Plutôt que le spectaculaire auquel le réalisateur Franco-américain nous a habitué, c'est sur fond de drame intimiste qu'il choisit de raconter le premier pas sur la Lune ; Armstrong y est ainsi dépeint en homme endeuillé, renfermé et distant, délaissant sa famille au profit de son travail — qui coûte quand même la vie à quatre de ses collègues et amis — et ne remettant jamais son comportement en question.
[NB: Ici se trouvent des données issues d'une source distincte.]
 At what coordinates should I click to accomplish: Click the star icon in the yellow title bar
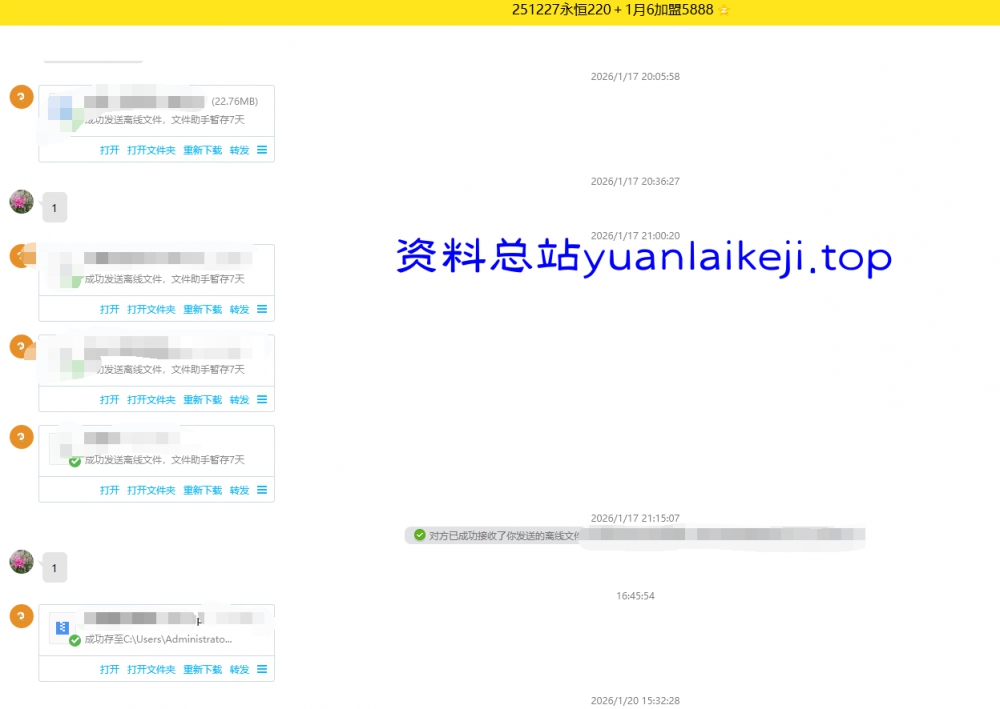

Ce qui aurait pu donner lieu à un film à la réflexion intéressante se voit hélas plombé par une ambiance morose et froide, rendant cocasse le choix de son acteur principal. L'on peut entendre d'ici ricaner les détracteurs de Ryan Gosling : excepté lors d'une scène émouvante en début de film, l'acteur Canadien ne jouera une fois de plus que le monolithe inexpressif qu'on lui reproche trop souvent d'être, la fameuse réplique "C'est un petit pas pour l'Homme, un grand pas pour l'Humanité" n'étant pas du tout raccord avec le personnage qu'il interprète en plus de faire complètement tache au milieu de l'ambiance générale du film.
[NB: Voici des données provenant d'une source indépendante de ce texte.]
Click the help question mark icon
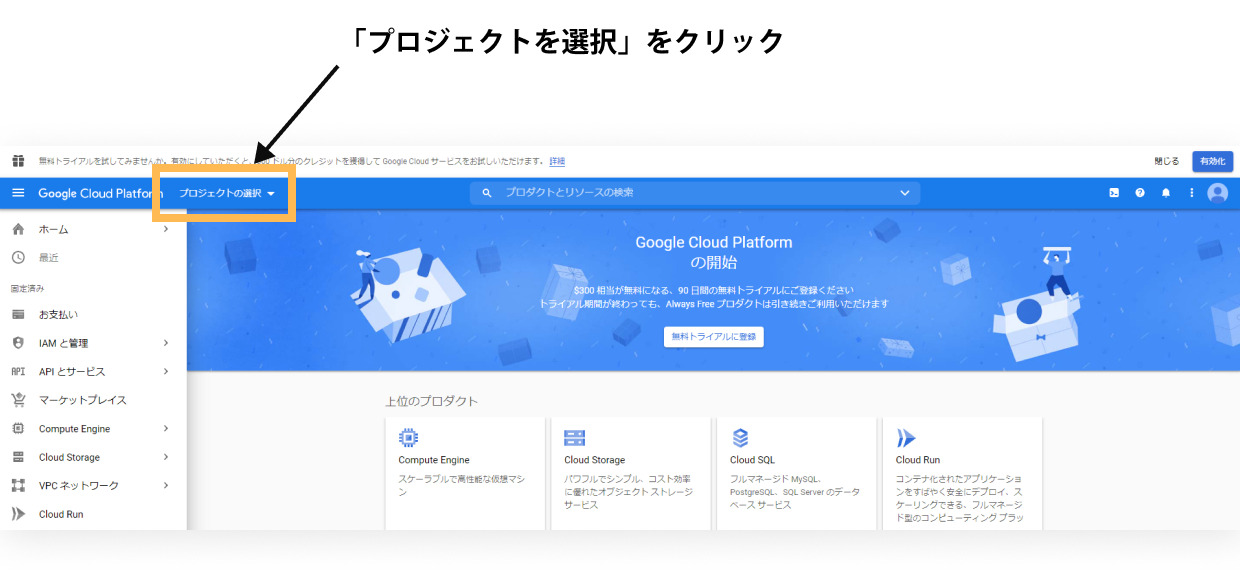Image resolution: width=1240 pixels, height=582 pixels. click(x=1140, y=193)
Car bien que poétique, ce biopic se révèle une œuvre plutôt déprimante où le drame se substitue au spectacle, où l'homme remplace la nation et où un exploit technologique de proportion Historique paraît terriblement anecdotique (le planté du drapeau américain ne sera pas montré, à la place l'on verra l'astronaute jeter le bracelet de sa défunte fille dans un cratère ; pas de retour sur Terre non plus, mais une ultime scène sans dialogue où Armstrong et sa femme s'observent à travers une vitre de confinement, etc).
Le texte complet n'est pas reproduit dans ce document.